> Directions
Return exactly the span that opens with the line containing "Screen dimensions: 670x433" and closes with the final line of the records, both included.
== Dataset records ==
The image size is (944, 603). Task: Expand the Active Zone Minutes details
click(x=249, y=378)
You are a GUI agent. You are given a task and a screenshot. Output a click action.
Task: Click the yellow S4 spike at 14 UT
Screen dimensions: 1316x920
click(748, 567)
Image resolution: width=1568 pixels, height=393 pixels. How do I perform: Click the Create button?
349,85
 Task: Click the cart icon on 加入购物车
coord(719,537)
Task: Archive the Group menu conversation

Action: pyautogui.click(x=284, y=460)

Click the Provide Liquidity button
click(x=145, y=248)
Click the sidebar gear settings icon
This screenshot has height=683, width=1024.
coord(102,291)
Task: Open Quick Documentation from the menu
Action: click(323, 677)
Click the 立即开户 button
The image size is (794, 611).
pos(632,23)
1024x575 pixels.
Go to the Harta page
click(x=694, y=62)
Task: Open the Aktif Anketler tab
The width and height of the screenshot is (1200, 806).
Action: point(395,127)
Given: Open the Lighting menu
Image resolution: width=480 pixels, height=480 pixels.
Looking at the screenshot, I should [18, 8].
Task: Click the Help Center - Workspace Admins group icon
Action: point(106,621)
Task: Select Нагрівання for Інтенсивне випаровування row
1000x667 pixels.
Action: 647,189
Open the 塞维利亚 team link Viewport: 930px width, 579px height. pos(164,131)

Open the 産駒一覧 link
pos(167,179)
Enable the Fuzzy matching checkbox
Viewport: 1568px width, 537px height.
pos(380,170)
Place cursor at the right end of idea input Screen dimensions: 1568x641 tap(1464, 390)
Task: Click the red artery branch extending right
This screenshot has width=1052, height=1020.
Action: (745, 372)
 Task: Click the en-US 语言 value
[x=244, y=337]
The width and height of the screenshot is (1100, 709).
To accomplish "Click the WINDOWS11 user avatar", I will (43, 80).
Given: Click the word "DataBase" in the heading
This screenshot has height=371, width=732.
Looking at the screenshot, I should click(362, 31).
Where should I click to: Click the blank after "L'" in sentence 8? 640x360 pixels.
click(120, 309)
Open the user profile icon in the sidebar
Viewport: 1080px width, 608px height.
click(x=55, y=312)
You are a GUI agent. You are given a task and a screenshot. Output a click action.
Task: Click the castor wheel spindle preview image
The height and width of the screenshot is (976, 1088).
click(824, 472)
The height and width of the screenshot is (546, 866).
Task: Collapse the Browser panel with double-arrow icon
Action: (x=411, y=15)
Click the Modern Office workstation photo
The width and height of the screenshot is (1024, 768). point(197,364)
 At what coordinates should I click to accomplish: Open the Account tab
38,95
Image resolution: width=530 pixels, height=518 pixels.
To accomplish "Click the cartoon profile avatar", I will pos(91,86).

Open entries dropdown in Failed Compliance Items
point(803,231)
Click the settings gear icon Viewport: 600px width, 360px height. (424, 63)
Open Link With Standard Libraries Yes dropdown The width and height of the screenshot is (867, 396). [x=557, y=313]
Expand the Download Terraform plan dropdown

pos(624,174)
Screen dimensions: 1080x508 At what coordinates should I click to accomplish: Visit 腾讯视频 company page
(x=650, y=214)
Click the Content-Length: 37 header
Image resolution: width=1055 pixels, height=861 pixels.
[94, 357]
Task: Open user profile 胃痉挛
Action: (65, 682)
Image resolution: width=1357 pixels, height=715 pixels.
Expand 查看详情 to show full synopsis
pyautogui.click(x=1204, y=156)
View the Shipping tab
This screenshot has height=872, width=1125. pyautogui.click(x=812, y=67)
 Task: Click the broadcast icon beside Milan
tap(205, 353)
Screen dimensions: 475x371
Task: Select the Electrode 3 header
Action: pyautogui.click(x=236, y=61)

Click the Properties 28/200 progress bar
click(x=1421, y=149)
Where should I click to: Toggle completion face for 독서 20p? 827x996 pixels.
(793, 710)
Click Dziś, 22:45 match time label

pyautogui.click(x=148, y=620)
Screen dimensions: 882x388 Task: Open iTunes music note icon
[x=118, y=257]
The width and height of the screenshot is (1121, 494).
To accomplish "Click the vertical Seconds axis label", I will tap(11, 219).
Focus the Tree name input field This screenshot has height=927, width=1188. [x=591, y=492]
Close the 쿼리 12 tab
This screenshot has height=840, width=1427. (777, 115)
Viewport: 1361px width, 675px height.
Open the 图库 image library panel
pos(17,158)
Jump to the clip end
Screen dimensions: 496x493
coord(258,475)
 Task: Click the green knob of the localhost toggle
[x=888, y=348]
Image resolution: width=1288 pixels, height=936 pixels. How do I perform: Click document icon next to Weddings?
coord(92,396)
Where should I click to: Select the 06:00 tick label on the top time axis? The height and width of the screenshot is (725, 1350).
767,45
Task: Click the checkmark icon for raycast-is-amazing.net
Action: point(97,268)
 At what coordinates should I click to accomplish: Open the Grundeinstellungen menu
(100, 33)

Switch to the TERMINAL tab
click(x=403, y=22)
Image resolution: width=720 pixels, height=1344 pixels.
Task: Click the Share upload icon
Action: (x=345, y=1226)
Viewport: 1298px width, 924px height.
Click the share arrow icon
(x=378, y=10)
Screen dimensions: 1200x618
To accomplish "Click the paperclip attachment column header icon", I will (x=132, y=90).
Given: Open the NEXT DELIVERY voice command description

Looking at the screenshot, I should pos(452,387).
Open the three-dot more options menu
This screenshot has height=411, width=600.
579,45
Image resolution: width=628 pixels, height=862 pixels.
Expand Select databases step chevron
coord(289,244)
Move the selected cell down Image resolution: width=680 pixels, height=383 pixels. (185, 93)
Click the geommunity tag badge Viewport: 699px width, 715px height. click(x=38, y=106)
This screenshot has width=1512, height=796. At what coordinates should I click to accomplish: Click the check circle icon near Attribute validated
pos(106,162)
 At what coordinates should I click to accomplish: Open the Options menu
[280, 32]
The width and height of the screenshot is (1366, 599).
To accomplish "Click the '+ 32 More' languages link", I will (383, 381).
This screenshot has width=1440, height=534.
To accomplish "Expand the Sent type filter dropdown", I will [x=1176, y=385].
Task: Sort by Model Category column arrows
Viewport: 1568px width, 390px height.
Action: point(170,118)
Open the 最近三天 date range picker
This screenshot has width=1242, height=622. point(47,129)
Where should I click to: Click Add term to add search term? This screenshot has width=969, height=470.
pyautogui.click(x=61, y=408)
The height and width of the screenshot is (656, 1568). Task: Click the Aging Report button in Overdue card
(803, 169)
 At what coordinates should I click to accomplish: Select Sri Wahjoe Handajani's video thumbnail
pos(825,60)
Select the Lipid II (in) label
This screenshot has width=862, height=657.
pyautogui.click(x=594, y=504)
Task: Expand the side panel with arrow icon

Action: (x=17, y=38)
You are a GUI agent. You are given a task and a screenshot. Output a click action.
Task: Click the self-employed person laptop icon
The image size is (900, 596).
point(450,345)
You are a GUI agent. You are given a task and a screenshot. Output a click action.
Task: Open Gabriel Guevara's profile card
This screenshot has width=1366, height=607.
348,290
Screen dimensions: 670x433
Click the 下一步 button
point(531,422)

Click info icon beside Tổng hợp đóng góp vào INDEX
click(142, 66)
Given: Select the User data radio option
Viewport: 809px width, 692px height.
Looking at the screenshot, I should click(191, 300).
===
> Task solution
Screen dimensions: 670x433
Click the 下一步 button
point(531,422)

Click info icon beside Tổng hợp đóng góp vào INDEX
click(142, 66)
Given: Select the User data radio option
Viewport: 809px width, 692px height.
Looking at the screenshot, I should click(191, 300).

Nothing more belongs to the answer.